Um zu Geld zu kommen, arbeitete er illegal auf Baustellen - auch in Potsdam. Er wusste zwar, dass er sich nur in Berlin und einem 30-Kilometer-Umkreis aufhalten darf. Doch da das ABC-Ticket der BVG bis Potsdam gilt, dachte er, sich noch auf «erlaubtem Territorium» zu befinden. Ein fataler Irrtum: An einer Bushaltestelle wurde er von der Polizei kontrolliert. Erneut kam er vor einen Richter, der die Einweisung in die Abschiebehaftanstalt Eisenhüttenstadt veranlasste. Im Gerichtssaal erklärte er schriftlich, er werde in den Hungerstreik treten: «Ich hatte keine andere Wahl, gegen meine erneute Inhaftierung zu protestieren.»

Zwei Wochen lang verweigerte er die Nahrungsaufnahme, bis er in Ohnmacht fiel. Bis zu dem Zeitpunkt habe sich kein Arzt um ihn gekümmert. Die Ärzte im Eisenhüttenstädter Krankenhaus hätten versucht, ihn zum Essen zu überreden, er blieb hartnäckig. Er kann nur vermuten, wer seine Einweisung in die geschlossene Abteilung der Psychiatrie veranlasst hat. Erklärt worden sei ihm nichts, klagt Alekseenko. Seine Anwältin beantragte Akteneinsicht.

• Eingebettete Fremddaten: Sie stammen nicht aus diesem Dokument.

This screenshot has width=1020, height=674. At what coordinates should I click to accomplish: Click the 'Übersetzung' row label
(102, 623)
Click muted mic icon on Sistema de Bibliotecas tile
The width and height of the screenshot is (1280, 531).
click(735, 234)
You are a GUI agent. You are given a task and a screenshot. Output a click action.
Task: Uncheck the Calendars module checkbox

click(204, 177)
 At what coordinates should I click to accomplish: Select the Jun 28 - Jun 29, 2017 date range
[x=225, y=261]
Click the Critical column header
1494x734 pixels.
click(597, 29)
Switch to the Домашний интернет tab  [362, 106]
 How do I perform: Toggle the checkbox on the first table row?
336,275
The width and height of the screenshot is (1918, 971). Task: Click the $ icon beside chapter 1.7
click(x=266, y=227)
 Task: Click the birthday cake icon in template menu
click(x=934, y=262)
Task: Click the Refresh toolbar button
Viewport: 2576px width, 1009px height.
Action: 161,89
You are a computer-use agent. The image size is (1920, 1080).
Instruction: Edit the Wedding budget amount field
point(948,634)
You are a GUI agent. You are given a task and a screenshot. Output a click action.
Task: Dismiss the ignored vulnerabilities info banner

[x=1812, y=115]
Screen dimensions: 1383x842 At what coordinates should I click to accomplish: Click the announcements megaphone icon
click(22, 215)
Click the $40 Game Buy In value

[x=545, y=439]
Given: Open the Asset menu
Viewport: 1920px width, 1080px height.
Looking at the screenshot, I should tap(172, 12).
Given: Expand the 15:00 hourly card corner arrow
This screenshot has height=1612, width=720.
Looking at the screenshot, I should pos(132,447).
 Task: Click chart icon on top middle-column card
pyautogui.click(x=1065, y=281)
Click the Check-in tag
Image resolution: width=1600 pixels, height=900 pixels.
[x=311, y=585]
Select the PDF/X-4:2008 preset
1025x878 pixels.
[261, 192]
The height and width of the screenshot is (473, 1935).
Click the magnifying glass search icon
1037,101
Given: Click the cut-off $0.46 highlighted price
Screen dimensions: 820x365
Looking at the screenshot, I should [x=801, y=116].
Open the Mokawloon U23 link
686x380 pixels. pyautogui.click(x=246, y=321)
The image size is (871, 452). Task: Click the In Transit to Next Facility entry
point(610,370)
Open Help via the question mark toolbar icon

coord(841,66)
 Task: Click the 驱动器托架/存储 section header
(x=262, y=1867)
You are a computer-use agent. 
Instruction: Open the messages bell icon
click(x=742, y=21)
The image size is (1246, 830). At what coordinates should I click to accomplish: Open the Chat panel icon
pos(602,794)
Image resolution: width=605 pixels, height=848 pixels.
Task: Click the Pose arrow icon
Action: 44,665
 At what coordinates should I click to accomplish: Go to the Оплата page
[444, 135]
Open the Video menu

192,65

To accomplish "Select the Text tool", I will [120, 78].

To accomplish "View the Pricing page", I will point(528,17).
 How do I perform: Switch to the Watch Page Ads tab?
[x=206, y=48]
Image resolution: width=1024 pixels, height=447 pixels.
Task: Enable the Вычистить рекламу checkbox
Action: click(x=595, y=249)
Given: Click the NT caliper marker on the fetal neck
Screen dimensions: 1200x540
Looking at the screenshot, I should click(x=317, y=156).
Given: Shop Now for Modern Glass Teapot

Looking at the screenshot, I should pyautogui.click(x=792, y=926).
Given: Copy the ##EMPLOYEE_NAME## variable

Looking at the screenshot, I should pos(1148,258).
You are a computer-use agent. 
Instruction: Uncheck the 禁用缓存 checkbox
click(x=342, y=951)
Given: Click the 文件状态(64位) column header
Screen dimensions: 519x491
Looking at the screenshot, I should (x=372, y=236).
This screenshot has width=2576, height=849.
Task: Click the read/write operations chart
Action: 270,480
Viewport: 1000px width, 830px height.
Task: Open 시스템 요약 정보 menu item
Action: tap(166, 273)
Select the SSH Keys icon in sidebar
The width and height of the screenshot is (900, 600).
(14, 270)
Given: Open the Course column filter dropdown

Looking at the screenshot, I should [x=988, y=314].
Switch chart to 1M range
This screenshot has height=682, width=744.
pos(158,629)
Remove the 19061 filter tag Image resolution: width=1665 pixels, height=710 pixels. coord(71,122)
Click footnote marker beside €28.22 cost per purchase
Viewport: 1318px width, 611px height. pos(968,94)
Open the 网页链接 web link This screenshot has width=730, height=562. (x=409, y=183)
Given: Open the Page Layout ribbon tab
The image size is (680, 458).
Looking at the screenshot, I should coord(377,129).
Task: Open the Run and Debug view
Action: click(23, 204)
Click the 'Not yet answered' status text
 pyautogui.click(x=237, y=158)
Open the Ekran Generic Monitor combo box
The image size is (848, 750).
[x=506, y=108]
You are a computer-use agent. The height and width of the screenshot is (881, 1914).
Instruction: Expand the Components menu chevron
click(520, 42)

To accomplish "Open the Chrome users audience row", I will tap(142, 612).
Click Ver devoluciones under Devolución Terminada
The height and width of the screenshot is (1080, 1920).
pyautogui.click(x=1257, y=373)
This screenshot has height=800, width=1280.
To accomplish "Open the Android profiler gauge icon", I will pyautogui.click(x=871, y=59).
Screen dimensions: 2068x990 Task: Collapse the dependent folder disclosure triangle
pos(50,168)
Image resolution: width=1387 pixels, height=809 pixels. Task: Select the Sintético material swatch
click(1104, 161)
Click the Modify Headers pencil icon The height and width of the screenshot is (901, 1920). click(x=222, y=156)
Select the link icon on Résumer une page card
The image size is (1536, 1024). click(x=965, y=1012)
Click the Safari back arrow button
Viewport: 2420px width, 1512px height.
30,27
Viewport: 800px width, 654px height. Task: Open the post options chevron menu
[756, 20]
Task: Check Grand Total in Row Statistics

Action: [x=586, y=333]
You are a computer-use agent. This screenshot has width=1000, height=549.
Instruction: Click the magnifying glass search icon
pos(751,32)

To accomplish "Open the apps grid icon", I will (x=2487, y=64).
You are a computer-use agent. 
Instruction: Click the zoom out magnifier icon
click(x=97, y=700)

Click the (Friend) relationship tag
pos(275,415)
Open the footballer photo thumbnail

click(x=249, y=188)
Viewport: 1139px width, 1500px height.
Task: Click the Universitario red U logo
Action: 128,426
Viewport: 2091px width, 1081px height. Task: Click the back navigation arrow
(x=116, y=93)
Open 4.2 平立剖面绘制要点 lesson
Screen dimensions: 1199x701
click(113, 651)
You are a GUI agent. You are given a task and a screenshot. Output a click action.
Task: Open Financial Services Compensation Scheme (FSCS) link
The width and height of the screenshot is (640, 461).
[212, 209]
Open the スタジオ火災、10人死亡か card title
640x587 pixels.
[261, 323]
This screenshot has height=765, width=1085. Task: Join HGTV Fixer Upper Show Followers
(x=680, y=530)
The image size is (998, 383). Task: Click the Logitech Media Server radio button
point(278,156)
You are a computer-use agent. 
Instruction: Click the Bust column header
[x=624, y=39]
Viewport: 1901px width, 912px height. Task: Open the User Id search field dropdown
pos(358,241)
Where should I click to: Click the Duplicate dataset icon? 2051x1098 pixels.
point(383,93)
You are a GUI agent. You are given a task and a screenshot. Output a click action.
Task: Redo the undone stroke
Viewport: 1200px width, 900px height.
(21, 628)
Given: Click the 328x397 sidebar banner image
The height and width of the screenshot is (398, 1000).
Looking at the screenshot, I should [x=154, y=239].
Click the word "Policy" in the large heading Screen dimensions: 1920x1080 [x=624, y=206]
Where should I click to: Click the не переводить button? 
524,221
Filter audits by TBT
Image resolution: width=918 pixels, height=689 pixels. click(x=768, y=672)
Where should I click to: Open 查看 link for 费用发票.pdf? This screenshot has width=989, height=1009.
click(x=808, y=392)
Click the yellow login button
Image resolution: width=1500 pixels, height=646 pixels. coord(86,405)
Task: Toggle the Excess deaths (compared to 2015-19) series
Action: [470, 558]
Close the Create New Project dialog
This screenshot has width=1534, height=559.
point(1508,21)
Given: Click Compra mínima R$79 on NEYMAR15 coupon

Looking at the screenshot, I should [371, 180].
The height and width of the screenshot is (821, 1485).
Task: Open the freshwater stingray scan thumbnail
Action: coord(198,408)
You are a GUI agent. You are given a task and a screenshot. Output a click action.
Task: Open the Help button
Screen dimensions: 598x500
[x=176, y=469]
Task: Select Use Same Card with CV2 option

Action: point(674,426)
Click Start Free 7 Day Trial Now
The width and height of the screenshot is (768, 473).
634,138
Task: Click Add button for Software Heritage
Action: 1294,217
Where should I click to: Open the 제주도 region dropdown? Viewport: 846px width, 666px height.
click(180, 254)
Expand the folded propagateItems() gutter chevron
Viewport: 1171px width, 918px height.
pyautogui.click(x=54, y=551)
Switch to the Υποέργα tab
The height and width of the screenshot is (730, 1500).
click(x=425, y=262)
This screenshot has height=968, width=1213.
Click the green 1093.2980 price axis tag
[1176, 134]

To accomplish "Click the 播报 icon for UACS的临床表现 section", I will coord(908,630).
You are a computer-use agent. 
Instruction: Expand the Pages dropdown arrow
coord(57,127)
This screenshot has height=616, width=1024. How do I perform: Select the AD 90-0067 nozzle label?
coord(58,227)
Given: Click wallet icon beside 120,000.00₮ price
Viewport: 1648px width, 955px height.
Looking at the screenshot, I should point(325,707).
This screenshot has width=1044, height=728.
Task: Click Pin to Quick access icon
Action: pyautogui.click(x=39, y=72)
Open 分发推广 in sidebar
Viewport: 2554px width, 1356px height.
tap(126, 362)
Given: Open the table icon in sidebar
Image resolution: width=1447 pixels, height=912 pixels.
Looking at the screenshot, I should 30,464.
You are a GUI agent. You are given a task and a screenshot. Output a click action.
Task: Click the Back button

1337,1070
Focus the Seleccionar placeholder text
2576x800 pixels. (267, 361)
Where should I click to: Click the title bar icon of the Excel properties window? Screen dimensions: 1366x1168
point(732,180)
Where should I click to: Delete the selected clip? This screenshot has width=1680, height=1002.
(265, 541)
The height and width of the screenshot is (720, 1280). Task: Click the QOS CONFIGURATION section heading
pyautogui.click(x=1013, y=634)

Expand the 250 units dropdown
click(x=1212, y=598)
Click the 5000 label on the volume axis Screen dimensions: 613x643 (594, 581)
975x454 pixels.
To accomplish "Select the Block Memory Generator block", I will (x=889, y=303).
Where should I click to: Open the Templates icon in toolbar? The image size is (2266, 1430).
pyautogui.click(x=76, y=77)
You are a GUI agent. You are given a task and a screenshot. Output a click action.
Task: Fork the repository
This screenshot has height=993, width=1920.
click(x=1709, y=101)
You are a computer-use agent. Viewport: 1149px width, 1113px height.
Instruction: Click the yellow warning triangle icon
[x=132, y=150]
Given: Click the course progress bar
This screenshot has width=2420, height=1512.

Als er die Patienten und die vergitterten Fenster sah, dämmerte ihm, was geschehen ist. Ein Arzt in Frankfurt (O.) versprach: Wenn er essen würde, werde er frei kommen. Sonst werde er künstlich ernährt. Der Russe, der rund um die Uhr einen Polizisten zur Seite hatte, beendete den Hungerstreik. Entgegen dem Versprechen wurde er in Handschellen zurück in die Haftanstalt gebracht. Verzweifelt begann er wieder, die Nahrungsaufnahme zu verweigern und wurde nach einer Woche erneut in die Psychiatrie eingeliefert.

Diesmal empörte sich ein Arzt darüber: Er sei psychisch normal und habe hier nichts zu suchen. Dass er schließlich aus der Abschiebehaft freikam, habe er dem Charlottenburger Seelsorger Norbert Frejek und der Antirassistischen Initiative zu verdanken. Sie machten auf seinen Fall öffentlich aufmerksam, sagt der junge Mann und lächelt dankbar.